4. Information in the Universe: From Philosophy to Physics

As I intimated, it is impossible to discuss any physics of information, classical or quantum, without first establishing some assumptions, if not agreement, about the physical properties of the universe in which informational phenomena unfold. From the beginning, we know that there can be no final position on the relationship due simply to our ignorance of most of the questions about the origin of the universe. That many of these questions are often considered solely “philosophical” only suggests that absolute classical divisions between philosophy, physics and metaphysics may no longer be justified.
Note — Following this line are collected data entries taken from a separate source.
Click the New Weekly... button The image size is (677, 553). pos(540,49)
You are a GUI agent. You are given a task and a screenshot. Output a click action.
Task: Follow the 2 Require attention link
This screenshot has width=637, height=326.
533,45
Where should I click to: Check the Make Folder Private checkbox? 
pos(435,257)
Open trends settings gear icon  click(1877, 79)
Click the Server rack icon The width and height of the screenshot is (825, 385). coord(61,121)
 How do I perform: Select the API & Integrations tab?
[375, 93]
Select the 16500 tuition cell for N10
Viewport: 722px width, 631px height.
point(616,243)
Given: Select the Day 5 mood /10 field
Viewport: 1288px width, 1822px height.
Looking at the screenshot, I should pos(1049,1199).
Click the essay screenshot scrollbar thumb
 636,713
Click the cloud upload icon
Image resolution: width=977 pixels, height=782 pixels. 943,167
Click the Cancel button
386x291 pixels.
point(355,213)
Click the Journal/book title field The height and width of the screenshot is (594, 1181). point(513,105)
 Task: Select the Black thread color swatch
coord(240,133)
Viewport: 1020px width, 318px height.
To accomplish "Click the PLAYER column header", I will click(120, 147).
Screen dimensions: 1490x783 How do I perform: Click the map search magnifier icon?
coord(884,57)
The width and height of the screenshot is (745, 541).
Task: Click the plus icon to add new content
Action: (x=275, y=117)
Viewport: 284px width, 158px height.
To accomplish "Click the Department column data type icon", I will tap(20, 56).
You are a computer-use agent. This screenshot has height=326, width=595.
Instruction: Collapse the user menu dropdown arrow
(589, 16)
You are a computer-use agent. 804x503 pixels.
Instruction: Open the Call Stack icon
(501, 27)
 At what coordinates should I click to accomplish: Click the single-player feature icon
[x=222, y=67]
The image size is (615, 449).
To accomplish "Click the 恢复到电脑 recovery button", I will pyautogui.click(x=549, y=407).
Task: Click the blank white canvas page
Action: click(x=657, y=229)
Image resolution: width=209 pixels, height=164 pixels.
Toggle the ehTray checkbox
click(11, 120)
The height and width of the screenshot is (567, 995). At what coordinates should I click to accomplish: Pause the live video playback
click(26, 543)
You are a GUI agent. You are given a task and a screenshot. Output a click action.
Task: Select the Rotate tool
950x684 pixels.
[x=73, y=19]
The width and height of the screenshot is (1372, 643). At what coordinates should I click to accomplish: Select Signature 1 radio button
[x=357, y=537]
4.1. Where it All Started; One or Many

Since antiquity, human beings have asked whether the universe is single or multiple, ultimately a unity—a “One”—or a diversity. To this intuition of a universe that is both a unity and a duality we may add another; namely, that what there is has emerged from something else. The world, what we can say exists in some manner, is “something” but what it has emerged from may be “nothing.” Far from being empty superstition, this statement, together with insights from modern physics, enables inferences to be made that are relevant to the properties and nature of complex real processes, information and life.
The related question of “why is there anything at all?” has never been satisfactorily answered. Science has not yet provided an adequate meaning for such concepts or the implications of “from” which remain the purview of religion and tradition. Another question, as to whether geometry (position, form) or matter (energy) is more fundamental in the universe is still debated today, in the terms of information and quantum physics and cosmology.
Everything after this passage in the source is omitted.